-- start --
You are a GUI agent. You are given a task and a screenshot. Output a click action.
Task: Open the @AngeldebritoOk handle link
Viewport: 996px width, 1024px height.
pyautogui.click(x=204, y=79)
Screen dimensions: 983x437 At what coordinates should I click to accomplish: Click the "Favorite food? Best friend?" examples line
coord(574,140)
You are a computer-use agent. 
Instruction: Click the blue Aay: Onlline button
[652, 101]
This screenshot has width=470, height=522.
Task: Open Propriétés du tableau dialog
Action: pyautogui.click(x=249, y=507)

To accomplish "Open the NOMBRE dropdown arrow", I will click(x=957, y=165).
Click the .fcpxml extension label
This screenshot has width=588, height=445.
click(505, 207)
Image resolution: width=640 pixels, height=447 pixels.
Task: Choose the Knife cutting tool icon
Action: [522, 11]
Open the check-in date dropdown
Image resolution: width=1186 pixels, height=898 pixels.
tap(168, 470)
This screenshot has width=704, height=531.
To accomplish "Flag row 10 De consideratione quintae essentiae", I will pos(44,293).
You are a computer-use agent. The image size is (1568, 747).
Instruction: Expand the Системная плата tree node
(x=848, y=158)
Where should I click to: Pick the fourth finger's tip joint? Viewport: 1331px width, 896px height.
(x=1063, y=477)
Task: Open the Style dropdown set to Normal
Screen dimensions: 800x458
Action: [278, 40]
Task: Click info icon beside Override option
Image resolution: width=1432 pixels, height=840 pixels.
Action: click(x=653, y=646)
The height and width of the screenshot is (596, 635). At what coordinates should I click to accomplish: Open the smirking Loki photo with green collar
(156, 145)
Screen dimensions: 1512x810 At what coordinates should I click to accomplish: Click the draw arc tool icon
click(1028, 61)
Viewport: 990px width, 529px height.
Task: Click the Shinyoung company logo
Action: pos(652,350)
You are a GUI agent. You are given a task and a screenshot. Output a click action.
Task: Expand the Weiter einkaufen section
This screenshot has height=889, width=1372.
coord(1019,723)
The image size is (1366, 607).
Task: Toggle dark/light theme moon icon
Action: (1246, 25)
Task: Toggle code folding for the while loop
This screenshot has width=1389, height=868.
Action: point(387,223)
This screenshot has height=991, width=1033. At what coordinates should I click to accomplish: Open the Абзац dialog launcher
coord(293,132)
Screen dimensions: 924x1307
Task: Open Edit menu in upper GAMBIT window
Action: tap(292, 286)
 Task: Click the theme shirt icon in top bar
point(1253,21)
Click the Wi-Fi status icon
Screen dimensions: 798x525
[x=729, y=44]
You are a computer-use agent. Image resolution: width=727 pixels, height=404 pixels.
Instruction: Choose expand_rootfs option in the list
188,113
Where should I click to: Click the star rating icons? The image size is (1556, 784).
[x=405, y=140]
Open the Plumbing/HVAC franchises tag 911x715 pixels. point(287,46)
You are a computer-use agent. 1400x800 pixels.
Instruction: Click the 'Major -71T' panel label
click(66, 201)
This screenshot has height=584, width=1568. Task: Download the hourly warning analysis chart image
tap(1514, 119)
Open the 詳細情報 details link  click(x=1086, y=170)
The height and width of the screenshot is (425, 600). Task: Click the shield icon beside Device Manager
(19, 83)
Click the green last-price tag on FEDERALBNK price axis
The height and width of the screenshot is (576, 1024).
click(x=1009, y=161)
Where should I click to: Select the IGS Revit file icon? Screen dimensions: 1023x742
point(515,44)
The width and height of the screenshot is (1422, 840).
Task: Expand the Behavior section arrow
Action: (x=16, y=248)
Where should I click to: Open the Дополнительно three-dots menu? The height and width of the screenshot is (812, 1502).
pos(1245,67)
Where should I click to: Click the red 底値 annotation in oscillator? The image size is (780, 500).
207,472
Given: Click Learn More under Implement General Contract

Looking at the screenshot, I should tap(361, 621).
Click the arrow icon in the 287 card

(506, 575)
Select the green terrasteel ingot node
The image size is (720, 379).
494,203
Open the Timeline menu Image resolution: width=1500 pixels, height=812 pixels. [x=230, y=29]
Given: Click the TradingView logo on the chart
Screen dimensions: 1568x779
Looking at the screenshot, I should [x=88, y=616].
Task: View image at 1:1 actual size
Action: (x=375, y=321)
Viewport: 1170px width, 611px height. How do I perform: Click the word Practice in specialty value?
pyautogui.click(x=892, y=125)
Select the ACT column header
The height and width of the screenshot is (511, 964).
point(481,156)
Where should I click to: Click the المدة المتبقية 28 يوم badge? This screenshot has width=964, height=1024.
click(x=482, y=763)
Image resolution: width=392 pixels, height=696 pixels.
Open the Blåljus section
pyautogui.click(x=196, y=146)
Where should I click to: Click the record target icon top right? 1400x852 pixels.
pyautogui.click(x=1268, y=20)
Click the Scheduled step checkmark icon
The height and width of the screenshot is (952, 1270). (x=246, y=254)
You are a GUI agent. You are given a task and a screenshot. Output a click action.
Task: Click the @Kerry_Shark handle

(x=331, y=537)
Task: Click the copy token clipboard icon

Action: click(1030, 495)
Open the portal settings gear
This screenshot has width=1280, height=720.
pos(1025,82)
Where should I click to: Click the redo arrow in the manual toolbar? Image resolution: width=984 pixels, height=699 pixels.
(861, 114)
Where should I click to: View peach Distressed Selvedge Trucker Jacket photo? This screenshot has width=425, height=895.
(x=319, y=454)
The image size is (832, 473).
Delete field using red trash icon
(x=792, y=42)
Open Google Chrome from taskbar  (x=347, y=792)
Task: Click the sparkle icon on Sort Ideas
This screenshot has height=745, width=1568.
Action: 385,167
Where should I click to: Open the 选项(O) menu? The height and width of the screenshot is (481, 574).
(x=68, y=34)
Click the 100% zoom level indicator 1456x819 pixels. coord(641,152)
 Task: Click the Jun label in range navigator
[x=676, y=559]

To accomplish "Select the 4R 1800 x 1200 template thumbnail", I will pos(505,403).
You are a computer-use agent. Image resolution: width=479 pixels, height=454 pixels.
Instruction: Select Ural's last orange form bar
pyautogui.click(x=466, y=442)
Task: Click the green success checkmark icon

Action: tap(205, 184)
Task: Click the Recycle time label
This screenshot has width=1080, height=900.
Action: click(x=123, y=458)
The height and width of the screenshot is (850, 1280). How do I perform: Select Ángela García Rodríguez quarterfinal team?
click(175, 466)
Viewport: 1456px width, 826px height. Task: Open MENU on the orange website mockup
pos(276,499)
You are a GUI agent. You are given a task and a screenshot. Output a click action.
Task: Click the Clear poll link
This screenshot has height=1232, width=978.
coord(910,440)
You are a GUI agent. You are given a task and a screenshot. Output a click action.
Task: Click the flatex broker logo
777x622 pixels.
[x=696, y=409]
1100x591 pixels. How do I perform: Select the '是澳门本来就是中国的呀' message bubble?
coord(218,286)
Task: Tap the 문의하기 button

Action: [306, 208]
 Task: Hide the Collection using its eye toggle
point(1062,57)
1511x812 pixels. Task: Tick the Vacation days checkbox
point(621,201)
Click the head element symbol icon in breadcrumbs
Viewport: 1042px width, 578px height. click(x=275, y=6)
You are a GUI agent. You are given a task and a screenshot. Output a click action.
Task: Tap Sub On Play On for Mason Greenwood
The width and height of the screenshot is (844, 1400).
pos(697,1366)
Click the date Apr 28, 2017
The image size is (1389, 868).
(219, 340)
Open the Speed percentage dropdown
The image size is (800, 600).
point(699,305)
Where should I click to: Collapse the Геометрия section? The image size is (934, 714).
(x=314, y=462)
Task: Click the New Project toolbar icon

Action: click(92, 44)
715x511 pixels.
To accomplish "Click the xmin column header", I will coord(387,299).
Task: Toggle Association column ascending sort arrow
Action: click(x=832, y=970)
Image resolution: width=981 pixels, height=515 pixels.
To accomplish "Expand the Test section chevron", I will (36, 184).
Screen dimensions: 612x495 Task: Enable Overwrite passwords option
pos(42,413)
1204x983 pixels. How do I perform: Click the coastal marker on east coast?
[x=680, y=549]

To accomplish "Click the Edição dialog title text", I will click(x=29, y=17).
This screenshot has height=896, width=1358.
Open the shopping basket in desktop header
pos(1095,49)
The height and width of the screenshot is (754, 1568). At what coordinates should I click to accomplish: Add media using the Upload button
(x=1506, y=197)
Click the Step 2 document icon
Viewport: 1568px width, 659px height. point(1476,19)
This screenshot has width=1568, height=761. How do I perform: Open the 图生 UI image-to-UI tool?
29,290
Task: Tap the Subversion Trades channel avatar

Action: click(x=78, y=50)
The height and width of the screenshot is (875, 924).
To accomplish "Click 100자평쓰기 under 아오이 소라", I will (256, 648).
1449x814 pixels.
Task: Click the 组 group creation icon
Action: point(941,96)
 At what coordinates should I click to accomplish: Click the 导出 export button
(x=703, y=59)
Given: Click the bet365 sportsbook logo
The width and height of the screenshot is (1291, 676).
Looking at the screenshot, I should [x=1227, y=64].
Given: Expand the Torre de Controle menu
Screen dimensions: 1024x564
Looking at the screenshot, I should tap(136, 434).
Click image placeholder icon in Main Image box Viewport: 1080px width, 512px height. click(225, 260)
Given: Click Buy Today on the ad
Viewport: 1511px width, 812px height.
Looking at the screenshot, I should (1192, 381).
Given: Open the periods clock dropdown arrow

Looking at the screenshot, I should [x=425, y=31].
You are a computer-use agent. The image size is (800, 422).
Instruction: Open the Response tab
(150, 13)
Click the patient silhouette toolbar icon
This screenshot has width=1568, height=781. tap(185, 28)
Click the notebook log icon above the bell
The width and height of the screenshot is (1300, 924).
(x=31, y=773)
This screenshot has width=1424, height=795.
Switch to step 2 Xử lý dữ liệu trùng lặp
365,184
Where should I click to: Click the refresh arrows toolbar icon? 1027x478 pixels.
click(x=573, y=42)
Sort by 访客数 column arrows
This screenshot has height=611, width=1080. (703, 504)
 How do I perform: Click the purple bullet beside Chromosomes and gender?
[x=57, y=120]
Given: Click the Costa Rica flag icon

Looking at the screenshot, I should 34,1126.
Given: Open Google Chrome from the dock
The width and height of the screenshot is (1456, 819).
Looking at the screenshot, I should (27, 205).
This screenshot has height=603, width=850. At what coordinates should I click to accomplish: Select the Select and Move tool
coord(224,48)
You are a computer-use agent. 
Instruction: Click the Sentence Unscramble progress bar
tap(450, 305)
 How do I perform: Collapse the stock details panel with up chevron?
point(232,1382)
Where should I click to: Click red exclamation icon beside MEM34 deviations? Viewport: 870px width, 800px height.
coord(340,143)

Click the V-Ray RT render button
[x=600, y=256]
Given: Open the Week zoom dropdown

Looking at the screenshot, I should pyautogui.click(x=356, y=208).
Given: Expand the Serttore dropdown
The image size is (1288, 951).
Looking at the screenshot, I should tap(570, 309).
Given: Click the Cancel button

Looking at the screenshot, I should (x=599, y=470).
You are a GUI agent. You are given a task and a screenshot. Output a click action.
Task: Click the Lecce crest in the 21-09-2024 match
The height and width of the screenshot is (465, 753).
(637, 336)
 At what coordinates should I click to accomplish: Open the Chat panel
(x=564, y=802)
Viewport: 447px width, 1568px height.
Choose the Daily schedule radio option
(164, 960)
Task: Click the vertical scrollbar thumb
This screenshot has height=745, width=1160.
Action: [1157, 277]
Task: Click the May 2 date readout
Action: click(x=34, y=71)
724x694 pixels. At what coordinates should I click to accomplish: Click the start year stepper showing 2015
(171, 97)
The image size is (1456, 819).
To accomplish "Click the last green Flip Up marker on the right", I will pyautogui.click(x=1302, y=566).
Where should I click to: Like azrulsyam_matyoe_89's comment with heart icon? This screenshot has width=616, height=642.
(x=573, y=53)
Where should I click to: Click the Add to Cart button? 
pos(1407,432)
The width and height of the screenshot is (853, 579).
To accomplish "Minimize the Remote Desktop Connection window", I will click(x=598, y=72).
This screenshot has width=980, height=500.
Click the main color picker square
-- end --
**Task brief:**
Copy out the records starting with the line that contains "Where should I click to: View" and going on through the line that contains "I will pos(505,403).", reproducing each line without any change.

**Full response:**
Where should I click to: View peach Distressed Selvedge Trucker Jacket photo? This screenshot has width=425, height=895.
(x=319, y=454)
The image size is (832, 473).
Delete field using red trash icon
(x=792, y=42)
Open Google Chrome from taskbar  (x=347, y=792)
Task: Click the sparkle icon on Sort Ideas
This screenshot has height=745, width=1568.
Action: 385,167
Where should I click to: Open the 选项(O) menu? The height and width of the screenshot is (481, 574).
(x=68, y=34)
Click the 100% zoom level indicator 1456x819 pixels. coord(641,152)
 Task: Click the Jun label in range navigator
[x=676, y=559]

To accomplish "Select the 4R 1800 x 1200 template thumbnail", I will pos(505,403).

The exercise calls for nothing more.